Cette question, qui occupe bien des étudiants des plus prestigieuses écoles de commerce, est toujours à la base des relations commerciales entre un vendeur et un client. Bien des spécialistes vous diront que dans cette partie de "poker menteur" beaucoup d'éléments entrent en jeu. Si l'on arrive aujourd'hui à déterminer un tarif brut de base pour des productions manufacturées, il est bien plus complexe de savoir où se trouve le curseur commercial d'une compagnie aérienne ou ferroviaire, d'un groupe hôtelier ou d'un loueur de voitures.
En 2010, la quête perpétuelle du prix le plus bas a conduit les entreprises sur les pistes jusqu'alors inexplorées du fameux self Travel, géré directement par le voyageur. Les professionnels, travel managers ou acheteurs, ont expliqué en long et en large, pourquoi il était impossible de laisser survivre de telles pratiques sans mettre en péril les politiques voyages voire même les budgets alloués aux déplacements professionnels. Autant dire que dans leur esprit, l'idée était mort-née, du moins dans leur esprit de gestionnaires. A l'occasion d'un déplacement à Washington, en décembre dernier, dans le cadre de la Flying business Travel Academy, l'universitaire Scott Gillespie a démontré que la seule voie possible du développement dans le monde du voyage d'affaires passe par l'innovation, à condition qu'elle fasse évoluer et non régresser le domaine concerné. Bon nombre d'outils du voyage d'affaires, largement implémentés dans les entreprises, ne sauraient rester figés. Un SBT, par exemple, ne peut se contenter d'un paramétrage à la pépère qui satisfait tout le monde et ne plaît à personne. Fort des observations du marché, Scott a tout naturellement dressé la voie de ce qui pourrait devenir rapidement une autre approche technologique du voyage d'affaires avec une recherche en permanence du prix le plus bas grâce à des outils numériques de plus en plus performants. Exit la base de données formatée, bienvenue aux datas d'origine multiples et sans cesse en mouvement. Le modèle que propose, difficilement, American Airlines. L'idée est dangereuse, du moins pour les fournisseurs : ils seraient en permanence challengés par des outils et des utilisateurs qui se soucieront peu des codes et des usages mis en place par les acheteurs... Et leurs partenaires "fournisseurs" !

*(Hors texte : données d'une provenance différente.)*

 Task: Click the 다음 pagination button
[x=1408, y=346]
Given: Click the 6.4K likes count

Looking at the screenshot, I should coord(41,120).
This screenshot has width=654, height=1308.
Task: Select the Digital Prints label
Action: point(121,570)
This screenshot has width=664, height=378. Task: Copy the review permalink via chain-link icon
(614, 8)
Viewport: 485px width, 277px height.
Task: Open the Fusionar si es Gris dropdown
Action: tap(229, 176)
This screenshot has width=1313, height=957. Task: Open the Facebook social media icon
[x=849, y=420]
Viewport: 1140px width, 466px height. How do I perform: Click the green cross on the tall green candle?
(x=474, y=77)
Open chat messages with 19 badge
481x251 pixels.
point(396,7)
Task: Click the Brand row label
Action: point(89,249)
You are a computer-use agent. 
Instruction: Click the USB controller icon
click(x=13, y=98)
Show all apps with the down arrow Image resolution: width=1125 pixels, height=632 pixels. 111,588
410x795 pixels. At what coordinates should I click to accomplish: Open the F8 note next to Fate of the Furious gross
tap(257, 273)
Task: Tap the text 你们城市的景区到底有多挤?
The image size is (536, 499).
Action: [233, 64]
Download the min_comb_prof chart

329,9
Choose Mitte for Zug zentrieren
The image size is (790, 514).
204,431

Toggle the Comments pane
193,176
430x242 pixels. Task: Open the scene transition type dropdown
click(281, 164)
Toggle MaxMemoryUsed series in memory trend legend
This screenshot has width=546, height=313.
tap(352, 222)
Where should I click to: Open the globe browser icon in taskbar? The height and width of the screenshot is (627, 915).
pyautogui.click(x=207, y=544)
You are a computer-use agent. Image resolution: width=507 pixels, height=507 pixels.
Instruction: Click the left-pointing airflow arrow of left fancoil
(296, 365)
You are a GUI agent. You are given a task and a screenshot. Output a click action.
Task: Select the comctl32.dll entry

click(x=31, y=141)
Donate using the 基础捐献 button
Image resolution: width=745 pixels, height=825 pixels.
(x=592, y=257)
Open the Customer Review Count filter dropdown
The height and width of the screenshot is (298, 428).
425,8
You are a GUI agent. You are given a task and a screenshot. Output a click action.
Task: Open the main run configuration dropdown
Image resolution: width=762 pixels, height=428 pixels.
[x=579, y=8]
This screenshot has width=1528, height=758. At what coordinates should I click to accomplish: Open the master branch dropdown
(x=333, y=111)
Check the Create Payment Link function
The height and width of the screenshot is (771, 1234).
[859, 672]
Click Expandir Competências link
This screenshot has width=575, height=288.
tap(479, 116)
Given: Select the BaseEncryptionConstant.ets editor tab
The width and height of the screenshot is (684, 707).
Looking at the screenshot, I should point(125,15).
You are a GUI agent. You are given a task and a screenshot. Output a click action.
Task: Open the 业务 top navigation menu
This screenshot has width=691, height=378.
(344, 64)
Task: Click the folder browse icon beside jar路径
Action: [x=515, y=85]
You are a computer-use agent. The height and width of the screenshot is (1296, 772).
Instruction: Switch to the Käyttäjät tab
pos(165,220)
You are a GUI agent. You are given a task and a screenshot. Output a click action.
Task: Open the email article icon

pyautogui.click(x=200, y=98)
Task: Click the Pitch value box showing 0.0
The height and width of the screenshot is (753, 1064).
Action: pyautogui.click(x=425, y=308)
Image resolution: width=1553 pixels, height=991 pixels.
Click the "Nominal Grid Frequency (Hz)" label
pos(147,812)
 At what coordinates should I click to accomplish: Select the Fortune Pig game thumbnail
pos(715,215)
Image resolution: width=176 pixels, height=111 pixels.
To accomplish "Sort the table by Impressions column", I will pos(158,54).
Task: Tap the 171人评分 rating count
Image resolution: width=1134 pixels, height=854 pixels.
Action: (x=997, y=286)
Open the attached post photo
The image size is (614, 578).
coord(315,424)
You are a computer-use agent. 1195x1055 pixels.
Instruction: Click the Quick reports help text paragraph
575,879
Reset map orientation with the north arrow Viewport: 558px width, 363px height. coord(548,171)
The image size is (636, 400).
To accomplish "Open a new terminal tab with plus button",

Ne me demandez pas si ce travail de fond est réalise. Encore moins s'il sera bientôt accessible à tous. Je n'en sais rien, pas plus que les développeurs qui aujourd'hui s'y intéressent. Ce qui est certain, c'est que les chapelles établies devraient tomber les unes après les autres. Certains fournisseurs, surtout dans l'aérien, ont bien compris que les évolutions profiteront à ceux qui viendront les premiers se positionner sur cette nouvelle vision du voyage d'affaires. On pourrait presque dire qu'il faut désormais oublier toutes les visions poussives et académiques de l'appel d'offres, du benchmarking ou du reporting. Au final, ni les chiffres, ni les besoins, ne devraient changer. C'est leur accessibilité et leur utilisation qui sera révolutionné. Ce sera aux esprits de s'adapter. C'est là, sans doute, que les changements seront les plus difficiles à engager.